7. I am aware that the belief I have just articulated—that the Bible’s teaching on sex and marriage is coherent and profoundly wise—has been under major assault in popular culture. Jennifer Knust’s Unprotected Texts: The Bible’s Surprising Contradictions About Sex and Desire (HarperOne, 2011) is an example. Knust argues that the Bible accepts polygamy and prostitution (in certain parts of the Old Testament) but then forbids it (in parts of the New Testament). She concludes that, therefore, taken as whole, the Bible provides no coherent and unified guidance on sex and marriage.
For example, in her introduction, she writes, “the Bible does not object to prostitution, at least not consistently. The biblical patriarch Judah, for example, was quite content to solicit a prostitute while out on a business trip . . . It was only later, when he learned that this ‘prostitute’ was actually his daughter-in-law Tamar, that he became angry. . . . Does the Bible have a problem with prostitutes or prostitution? Not necessarily . . .” (p. 3). But just because Biblical writers report that behavior occurred does not mean they are promoting it. Knust should know that Hebrew literature scholar Robert Alter, in his classic The Art of Biblical Narrative (Perseus Books, 1981), makes a very detailed case that Genesis 38 is tightly connected to the next chapter, about Joseph refusing to sleep with his master’s wife. Alter concludes, “When we return from Judah to the Joseph story (Gen 39) we move in pointed contrast from a tale of exposure through sexual incontinence to a tale of seeming defeat and ultimate triumph through sexual continence—Joseph and Potiphar’s wife” (pp. 9–10). Alter, perhaps the dean of Hebrew narrative experts, in no way thinks the author of Genesis “has no problem with prostitutes.” The narrator is deliberately contrasting Judah’s behavior to Joseph’s in the next chapter, where he calls sex outside of marriage “this wicked thing” and a “sin against God” (Genesis 39:9). To say that Genesis condones prostitution, or polygamy for that matter—when the prostitution and polygamy in the narrative bring untold misery to all participants—shows, I think, an elementary failure to learn how to read narrative.

★ ★ ★ ★ ★

■ Complete the following
A – Please condense the paragraph beginning "I am aware that the belief" from the passage on the Bible and sexual ethics into a short bulleted list that keeps its main facts.
B – Resume the passage on the Bible and sexual ethics, picking up after its final sentence about failing to learn how to read narrative.
The lines that come next have no connection to the passage on the Bible and sexual ethics.

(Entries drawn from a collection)

★ ★ ★ ★ ★

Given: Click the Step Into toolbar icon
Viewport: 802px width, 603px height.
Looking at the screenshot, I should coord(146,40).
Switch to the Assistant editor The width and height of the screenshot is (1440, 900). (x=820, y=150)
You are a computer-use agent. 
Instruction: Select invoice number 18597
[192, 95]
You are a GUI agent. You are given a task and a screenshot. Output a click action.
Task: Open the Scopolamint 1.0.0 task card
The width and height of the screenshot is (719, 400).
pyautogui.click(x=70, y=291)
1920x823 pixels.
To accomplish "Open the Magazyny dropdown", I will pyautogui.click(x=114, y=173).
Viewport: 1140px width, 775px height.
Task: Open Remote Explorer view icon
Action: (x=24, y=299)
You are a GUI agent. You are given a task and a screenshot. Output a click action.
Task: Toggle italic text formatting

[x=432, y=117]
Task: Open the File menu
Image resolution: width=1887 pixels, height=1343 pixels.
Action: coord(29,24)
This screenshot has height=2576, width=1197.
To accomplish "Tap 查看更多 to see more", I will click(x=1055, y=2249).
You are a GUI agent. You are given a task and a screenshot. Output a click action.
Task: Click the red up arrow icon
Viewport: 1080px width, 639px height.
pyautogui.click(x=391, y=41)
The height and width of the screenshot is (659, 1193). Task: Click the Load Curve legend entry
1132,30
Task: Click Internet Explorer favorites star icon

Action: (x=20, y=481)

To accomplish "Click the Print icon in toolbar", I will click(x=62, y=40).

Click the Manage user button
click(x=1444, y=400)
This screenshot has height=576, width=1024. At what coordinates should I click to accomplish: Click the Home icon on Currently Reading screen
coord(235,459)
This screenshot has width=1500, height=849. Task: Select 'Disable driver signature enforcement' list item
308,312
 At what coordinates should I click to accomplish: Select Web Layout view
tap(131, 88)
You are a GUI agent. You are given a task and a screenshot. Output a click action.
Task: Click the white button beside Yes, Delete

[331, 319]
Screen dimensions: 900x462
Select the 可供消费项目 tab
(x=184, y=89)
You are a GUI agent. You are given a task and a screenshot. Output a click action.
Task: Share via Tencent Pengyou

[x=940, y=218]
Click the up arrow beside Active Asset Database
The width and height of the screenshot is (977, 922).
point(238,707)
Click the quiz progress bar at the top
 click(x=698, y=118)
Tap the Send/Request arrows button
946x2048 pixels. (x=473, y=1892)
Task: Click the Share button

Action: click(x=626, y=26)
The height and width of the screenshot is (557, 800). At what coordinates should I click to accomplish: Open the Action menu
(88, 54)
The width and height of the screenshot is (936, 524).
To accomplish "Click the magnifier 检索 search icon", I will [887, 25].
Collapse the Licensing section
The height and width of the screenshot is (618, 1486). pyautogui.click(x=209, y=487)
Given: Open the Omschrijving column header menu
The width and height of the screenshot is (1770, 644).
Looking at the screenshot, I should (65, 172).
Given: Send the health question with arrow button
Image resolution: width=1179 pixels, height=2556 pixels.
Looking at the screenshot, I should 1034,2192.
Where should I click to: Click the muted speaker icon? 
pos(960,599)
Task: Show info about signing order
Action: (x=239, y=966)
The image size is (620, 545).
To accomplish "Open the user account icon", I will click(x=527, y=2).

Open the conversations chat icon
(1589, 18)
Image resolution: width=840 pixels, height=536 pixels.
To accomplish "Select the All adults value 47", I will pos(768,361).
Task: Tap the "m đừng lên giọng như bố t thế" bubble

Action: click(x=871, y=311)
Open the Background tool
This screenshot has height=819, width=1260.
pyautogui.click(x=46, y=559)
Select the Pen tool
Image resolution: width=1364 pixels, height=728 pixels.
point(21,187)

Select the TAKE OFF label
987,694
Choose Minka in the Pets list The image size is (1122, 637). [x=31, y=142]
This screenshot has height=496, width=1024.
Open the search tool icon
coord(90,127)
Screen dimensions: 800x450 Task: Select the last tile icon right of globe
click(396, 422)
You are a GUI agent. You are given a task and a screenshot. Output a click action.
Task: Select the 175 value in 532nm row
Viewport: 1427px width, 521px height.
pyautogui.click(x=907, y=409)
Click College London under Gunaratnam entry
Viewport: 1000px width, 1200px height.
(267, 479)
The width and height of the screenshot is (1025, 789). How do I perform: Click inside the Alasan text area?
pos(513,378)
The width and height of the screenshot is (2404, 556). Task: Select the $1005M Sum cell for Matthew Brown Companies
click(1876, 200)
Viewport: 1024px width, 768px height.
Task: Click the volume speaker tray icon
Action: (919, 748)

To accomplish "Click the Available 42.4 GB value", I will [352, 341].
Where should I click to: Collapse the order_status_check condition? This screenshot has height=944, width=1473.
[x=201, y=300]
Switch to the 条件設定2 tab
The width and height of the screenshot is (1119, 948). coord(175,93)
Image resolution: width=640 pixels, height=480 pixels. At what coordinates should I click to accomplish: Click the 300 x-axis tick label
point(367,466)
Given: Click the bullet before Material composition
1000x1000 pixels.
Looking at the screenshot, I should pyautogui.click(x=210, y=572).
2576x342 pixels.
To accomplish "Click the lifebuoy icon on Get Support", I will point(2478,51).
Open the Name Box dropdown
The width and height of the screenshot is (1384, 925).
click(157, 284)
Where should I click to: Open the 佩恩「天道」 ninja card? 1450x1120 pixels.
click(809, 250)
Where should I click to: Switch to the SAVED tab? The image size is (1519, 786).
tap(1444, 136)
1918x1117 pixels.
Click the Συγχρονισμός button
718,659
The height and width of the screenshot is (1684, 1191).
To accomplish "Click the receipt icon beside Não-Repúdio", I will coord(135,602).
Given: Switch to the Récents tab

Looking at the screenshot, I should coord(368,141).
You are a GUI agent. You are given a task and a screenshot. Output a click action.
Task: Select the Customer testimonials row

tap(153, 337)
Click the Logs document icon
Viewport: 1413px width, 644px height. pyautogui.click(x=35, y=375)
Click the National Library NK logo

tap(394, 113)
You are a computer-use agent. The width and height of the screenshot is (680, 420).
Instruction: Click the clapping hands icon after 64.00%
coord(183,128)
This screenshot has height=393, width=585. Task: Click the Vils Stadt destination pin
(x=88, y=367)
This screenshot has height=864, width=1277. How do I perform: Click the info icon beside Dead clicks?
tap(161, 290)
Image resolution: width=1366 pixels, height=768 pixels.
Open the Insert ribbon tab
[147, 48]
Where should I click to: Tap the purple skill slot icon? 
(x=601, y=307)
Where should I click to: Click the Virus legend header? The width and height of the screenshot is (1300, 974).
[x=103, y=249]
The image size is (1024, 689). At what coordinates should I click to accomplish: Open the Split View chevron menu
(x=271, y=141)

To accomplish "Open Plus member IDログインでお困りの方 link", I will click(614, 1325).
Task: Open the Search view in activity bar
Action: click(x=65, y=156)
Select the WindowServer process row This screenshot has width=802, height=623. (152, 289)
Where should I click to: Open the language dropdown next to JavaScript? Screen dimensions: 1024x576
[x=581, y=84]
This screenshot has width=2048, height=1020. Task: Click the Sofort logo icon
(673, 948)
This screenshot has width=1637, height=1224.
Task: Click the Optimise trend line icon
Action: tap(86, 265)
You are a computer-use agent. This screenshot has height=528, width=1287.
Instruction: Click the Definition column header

★ ★ ★ ★ ★

■ Answers given
A –
- The writer holds that the Bible's teaching on sex and marriage is coherent and profoundly wise, a belief under major assault in popular culture.
- One example is Jennifer Knust's *Unprotected Texts: The Bible's Surprising Contradictions About Sex and Desire* (HarperOne, 2011).
- Knust argues that parts of the Old Testament accept polygamy and prostitution, while parts of the New Testament forbid them.
- She concludes that the Bible, taken as a whole, offers no coherent and unified guidance on sex and marriage.

B –
I have personally studied and publicly taught for four decades on all the texts Knust treats, and there are mountains of good scholarship, as well as common sense, opposed to her reading of every one. Strangely, Knust doesn’t give readers much hint of that, and even in places (like her Genesis 38 interpretation) where almost the entire body of Biblical scholarship, from liberal to conservative, is against her, she offers not even a footnote to mention it. I find this to be the case with most all the speakers, books, and articles assailing the Bible’s wisdom on sexuality.